There are flaws in VAR that mean not every offside decision will be correct

We’re going to be talking about VAR a lot this season.

The technology, which is being implemented for the first time in the Premier League this season, has already caused great controversy.

On the opening weekend of the season, Wolves’ Leander Dendoncker had a goal harshly disallowed by VAR due to handball.

“We are going to have to play with our hands chopped off in future,” complained Wolves captain Conor Coady.

And VAR also chalked off a Manchester City goal in their 5-0 win against West Ham.

Raheem Sterling squared the ball for Gabriel Jesus to score but the England international’s shoulder was marginally offside when he made the pass.

More would have been made of the incident had Man City not ran out 5-0 winners.

Flaws in VAR technology

But the reigning champions were victims of another controversial VAR call in their 2-2 draw against Tottenham on Sunday – and the Daily Mail have discovered some flaws in the system.

“Referee bosses insist the technology being used gives almost 100 per cent certainty in tight offside decisions – but we can reveal that is simply not the case,” they write.

Sterling was said to be offside by 2.4cm, but VAR apparently allowed for a 13cm margin for error in making the decision.

And the margin can be even bigger than that.

“The technology used in trying to determine when a ball was passed and when a run was made is actually not advanced enough – with a margin for error that could be as big as 38.8cm (14inches),” the Mail’s report adds.

And it’s not anybody’s fault. The technology is simply not advanced enough to get every decision to be correct.

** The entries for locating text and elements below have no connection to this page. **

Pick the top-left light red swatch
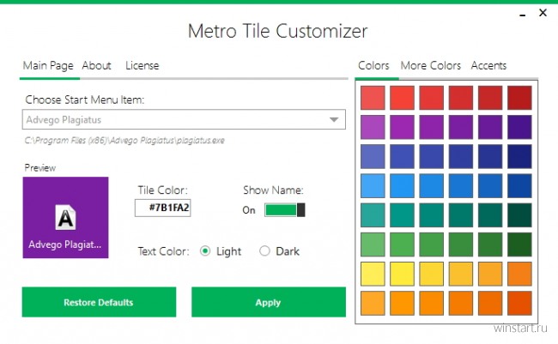The image size is (558, 344). (373, 98)
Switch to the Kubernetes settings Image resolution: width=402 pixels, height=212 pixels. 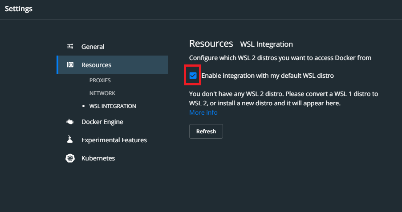pyautogui.click(x=98, y=158)
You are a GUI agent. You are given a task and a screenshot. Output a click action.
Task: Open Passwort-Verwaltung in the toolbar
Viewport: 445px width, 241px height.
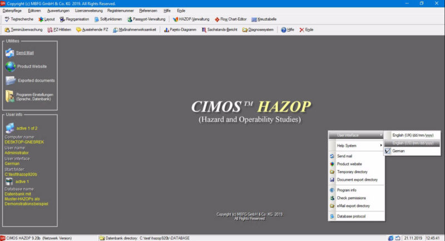click(x=146, y=19)
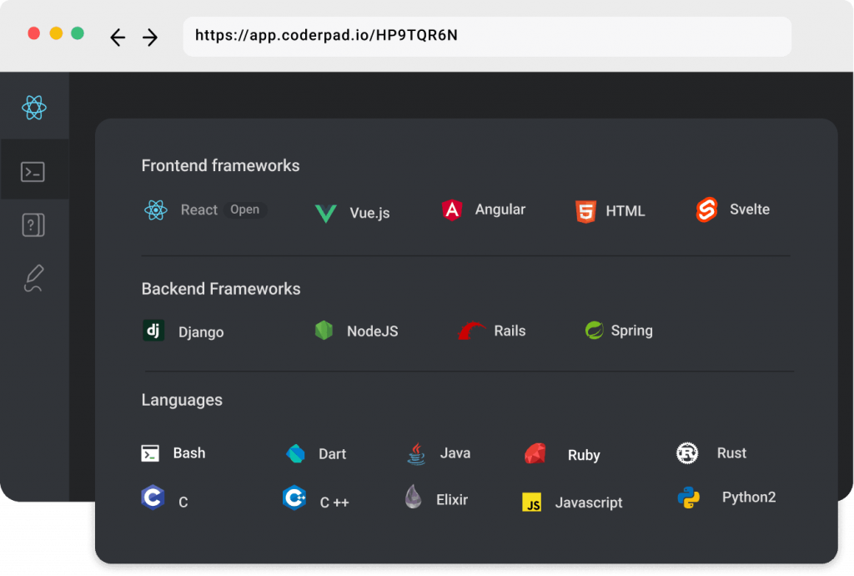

The laws state that a player is deemed on or offside at ‘the first point of contact’ when the ball is played. But the technology doesn’t always know when that is.

VAR uses cameras than run at 50 frames per second, with one picture taken every 0.02 seconds.

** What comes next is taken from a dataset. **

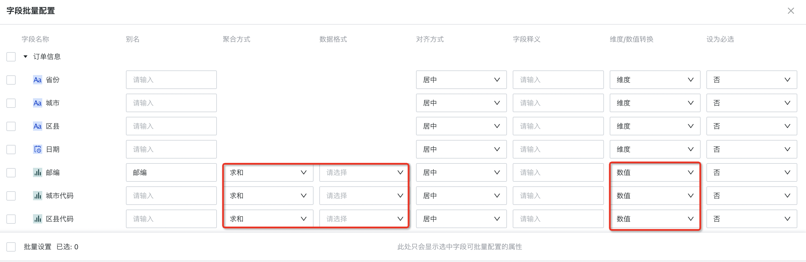Select the 订单信息 group checkbox
Screen dimensions: 806x262
click(11, 57)
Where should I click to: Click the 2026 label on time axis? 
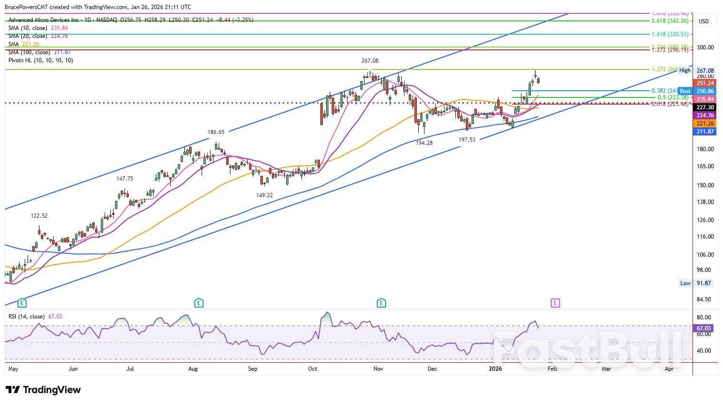pos(495,369)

When an offside decision is being deliberated, VAR must choose the frame which proves with certainty that the ball has been touched. If Frame A shows the boot not touching the ball, then VAR must select the next one in which the ball has definitely been touched.

But the actual first point of contact will be somewhere between the frames. And in that time, a player can move from onside to offside.

This means there is a margin for error, and it varies depending on the speed of the attackers and defenders.

Based on the fastest speed recorded in the Premier League last season – 21.75mph (35kmh) – that margin could be as big as 38.8cm.

So, if a player is found to be offside by less than the margin, the VAR can’t be sure whether they were offside or not at the moment the ball was played.

Reports claim that lawmakers are already considering reviewing VAR’s offside system.

Clearly, something needs to be done.